■ Article ■
Keywords

1 Introduction

1.1 Motivation

Twitter data have become a source of insights to study consumer behavior in different contexts and domains. Regarding food consumer behavior, the need for using Twitter raises in some limitations of common practices due to the strong influence of contextual variables and the subjective charge that consumers’ responses can have when looking for socially desirable or over- rationalized answers [1].

However, Twitter offers an option to those limitations, since it becomes a natural consumption setting which provides access to consumer information spontaneously. According to Vidal et al., [1], Twitter is used to present daily information including consumption routines and comments; and, since eating and drinking are some of the most common human activities, tweets can be a data source for food-related consumer behavior insights.

According to Nielsen [2], Twitter is well positioned to study eating situations since it provides researchers the opportunity to retrieve spontaneous data, generated in real-life settings. In this sense, it is possible to collect data in any situation, considering that consumers are increasingly using smartphones to access social media [2].

1.2 The Potential of Twitter in Marketing Research

Evolution of digital trends such as social networks, mobile technologies, cloud computing or Big Data provide a huge source of information about consumer behavior, needs and requirements [3]. Therefore, companies can offer completely new services, participate interactively with customers and provide a completely different work environment, which is the reason why digital technology plays a critical role in consumer research strategies.

The proposal of Uhl et al., [4], argues that using a Customer Centralization strategy on organizations allows to position and to achieve economic success on organizations. From the perspective of the customer’s life cycle, the Customer Centralization strategy focuses on four phases: information, supply, purchase and after-sales. In a transversal way, the customer experience goes through every phase. It is defined as a managerial philosophy that involves a complete alignment of the company with existing and potential relationships with its customers; it makes customer the focus of all commercial considerations. The central principle is to increase the value of the company and the customer itself through the systematic management of these relationships.

In order to improve company’s customer knowledge and considering Twitter as an invaluable source of information about customer profile, interests and behaviors, this paper proposes an algorithm able to analyze food mention behavior in social networks from different points of view. The algorithm is able to identify the context in which a customer mentions food related words and characterizes the situation in which it was posted. In addition, it considers not only narrative texts, but also hashtags and user mention. The proposed algorithm demonstrates improvement on current approaches employed in food-related studies in social media.

■ Data section ■

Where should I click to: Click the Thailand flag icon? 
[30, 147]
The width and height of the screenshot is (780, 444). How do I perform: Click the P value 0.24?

■ Required work ■
A. In the Twitter paper, what four phases of the customer's life cycle does the Customer Centralization strategy focus on?
B. Carry the Twitter paper forward from its final sentence.
The lines above can be left aside.

■ Solved tasks ■
A. Information, supply, purchase and after-sales.

B.
This paper is organized as follows: In the Sect. 2, recent studies that use twitter information to perform analysis in specific areas of knowledge such as food-consumption, tobacco consumption and healthcare are presented. Section 3 describes the proposed algorithm. First, it describes the food extraction processes used for the construction of the knowledge base that supports the algorithm, and then explains the proposed algorithm for food detection. Section 4 presents the main results obtained in the case study and concludes with Sect. 5 presenting our main contributions and future work.

2 Related Works

Recent food-related studies have focused on problems, topics and consumer behavior research in public health. Vidal et al., [1] found that “people tended to mainly tweet about eating situations when they enjoyed them, due to the foods they consumed, the place in which they were and/or the people they shared the meal with.”

Abbar et al., [5] found that foods mentioned in daily tweets of users are predictive of the national obesity and diabetes statistics, showing how the calories tweeted are linked to user interests and demographic indicators, and that users sharing more friends are more likely to display a similar interest towards food. This work includes demographic indicators correlated with food-related information. The studies from Abbar et al. enriched data using a variety of sources, which allowed considering nutritional value of the foods mentioned in tweets, demographic characteristics of the users who tweet them, their interests, and the social network they belonged to.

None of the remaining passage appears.